Targeted degradation of GSPT1 and NEK7 by a molecular glue prodrug for treatment of HCC.

Targeted Protein Degradation (TPD) technology, in the form of CRBN-modulating molecular glues, offers numerous unprecedented therapeutic benefits as evidenced by the success of approved high-value immunomodulatory imide drugs (IMiDs) such as lenalidomide and pomalidomide. Building upon these successes, we employed a small CRBN-focused library of molecular glues in a phenotypic screen against hepatocellular carcinoma (HCC) cell lines. While the original library was primarily designed to target SALL4, we identified additional CRBN substrates, including GSPT1, NEK7, and CK1α, whose degradation potently induced cell death in HCC cell lines.
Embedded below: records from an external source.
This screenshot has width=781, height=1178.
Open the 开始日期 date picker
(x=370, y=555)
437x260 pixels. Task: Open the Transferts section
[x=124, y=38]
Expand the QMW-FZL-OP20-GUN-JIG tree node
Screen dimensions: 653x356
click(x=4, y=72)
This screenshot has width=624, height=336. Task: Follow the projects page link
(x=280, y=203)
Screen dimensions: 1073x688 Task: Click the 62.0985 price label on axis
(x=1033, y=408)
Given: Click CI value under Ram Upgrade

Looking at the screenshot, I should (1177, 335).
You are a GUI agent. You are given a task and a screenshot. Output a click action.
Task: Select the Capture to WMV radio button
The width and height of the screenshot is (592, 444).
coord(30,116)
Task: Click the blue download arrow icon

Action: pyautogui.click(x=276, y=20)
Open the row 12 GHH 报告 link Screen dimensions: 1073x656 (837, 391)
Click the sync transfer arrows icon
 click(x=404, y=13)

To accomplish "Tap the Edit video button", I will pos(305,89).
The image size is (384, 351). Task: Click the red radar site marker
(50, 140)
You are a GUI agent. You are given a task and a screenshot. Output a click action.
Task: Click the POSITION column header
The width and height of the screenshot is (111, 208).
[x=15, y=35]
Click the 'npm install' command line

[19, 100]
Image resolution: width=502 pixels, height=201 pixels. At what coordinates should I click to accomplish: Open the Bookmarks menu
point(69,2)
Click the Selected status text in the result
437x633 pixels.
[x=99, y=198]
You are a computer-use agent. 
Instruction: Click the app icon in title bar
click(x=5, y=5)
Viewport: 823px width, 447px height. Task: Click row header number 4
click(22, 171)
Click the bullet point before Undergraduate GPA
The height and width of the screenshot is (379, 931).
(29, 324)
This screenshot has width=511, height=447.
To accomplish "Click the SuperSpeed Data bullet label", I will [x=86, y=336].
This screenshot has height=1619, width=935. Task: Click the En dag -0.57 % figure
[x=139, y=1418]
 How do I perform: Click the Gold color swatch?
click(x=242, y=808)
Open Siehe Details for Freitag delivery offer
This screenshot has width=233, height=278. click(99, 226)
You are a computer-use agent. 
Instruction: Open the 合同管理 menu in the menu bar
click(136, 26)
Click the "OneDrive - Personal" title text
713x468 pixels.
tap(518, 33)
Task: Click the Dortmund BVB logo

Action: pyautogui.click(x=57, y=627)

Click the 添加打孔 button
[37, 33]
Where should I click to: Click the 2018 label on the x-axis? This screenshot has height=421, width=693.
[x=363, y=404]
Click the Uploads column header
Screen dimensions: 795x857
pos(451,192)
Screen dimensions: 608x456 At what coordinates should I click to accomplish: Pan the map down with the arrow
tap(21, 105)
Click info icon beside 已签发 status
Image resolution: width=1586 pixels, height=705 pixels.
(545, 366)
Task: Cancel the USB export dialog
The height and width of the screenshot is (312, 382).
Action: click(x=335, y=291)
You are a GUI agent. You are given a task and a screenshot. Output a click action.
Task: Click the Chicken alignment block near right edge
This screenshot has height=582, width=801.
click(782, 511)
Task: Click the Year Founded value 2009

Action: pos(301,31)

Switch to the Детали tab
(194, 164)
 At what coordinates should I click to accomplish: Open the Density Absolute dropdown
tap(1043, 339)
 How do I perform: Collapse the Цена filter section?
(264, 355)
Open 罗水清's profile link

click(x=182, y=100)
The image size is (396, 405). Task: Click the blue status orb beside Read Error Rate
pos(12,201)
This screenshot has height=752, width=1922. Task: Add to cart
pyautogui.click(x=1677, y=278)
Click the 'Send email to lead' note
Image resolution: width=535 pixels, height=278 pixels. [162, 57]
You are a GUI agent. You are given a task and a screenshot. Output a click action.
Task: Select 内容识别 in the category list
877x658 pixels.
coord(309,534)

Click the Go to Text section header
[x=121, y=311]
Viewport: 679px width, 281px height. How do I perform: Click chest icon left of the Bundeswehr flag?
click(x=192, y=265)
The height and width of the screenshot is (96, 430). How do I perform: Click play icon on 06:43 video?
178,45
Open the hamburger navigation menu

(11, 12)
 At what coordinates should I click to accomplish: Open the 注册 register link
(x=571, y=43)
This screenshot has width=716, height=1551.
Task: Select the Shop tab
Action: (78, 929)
Subsequent lead optimization efforts yielded a compound, ABS-752, which demonstrated superior in vitro and in vivo activity through the potent degradation of GSPT1. Notably, ABS-752 does not form ternary complexes with CRBN and the neosubstrates. Further investigations revealed that ABS-752 is a prodrug activated by the monoamine oxidase, VAP-1, to an aldehyde intermediate and subsequently to the active molecule, ABT-002. VAP-1, which is overexpressed in cirrhotic liver, was identified as the primary monoamine oxidase responsible for the conversion of ABS-752. ABS-752 is currently in clinical trials for the treatment of HCC.